The two-day summit of the Bay of Bengal Initiative for Multi-Sectoral Technical and Economic Cooperation began Thursday in Kathmandu, Nepal’s capital. It groups Bangladesh, Bhutan, India, Nepal, Myanmar, Sri Lanka and Thailand.
The leaders are to discuss greater economic co-operation and sign an agreement for regional electricity connectivity that will open up energy trade among their countries.
“Connectivity is a key enabler for robust regional co-operation. It is the very foundation, in which the edifice of economic integration can stand upright,” Nepalese Prime Minister Khadga Prasad Oli said in opening the summit.
He said member nations need to increase investments in regional transport networks.
“Better connectivity of roads, railways, airways, waterways will unlock our full potential. It can promote meaningful co-operation in trade and investment, energy, tourism and technology transfer,” he said.
The leaders are also expected to discuss crime, drug and human trafficking, and terrorism.
“Our region is not immune from dangers of terrorism, organized crimes, drugs trafficking, human trafficking, and money laundering, among others.
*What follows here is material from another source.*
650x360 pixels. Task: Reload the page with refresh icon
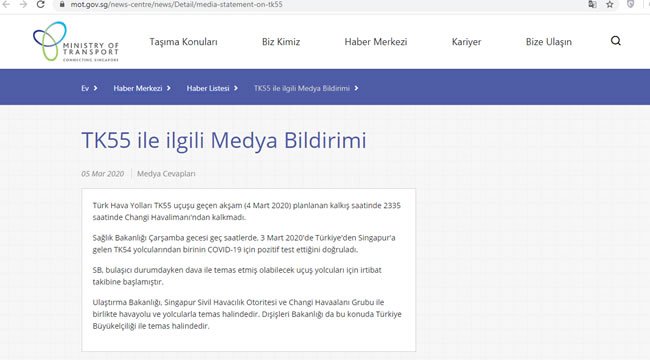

We must remain united in defeating terrorism in all its forms and manifestations,” Oli said.
Bangladeshi Prime Minister Sheikh Hasina, Bhutanese interim head of government Lyonpo Tshering Wangchuk, Indian Prime Minister Narendra Modi, Myanmar President Win Myint, Sri Lankan President Maithripala Sirisena and Thai Prime Minister Prayuth Chan-ocha are in taking part in the summit.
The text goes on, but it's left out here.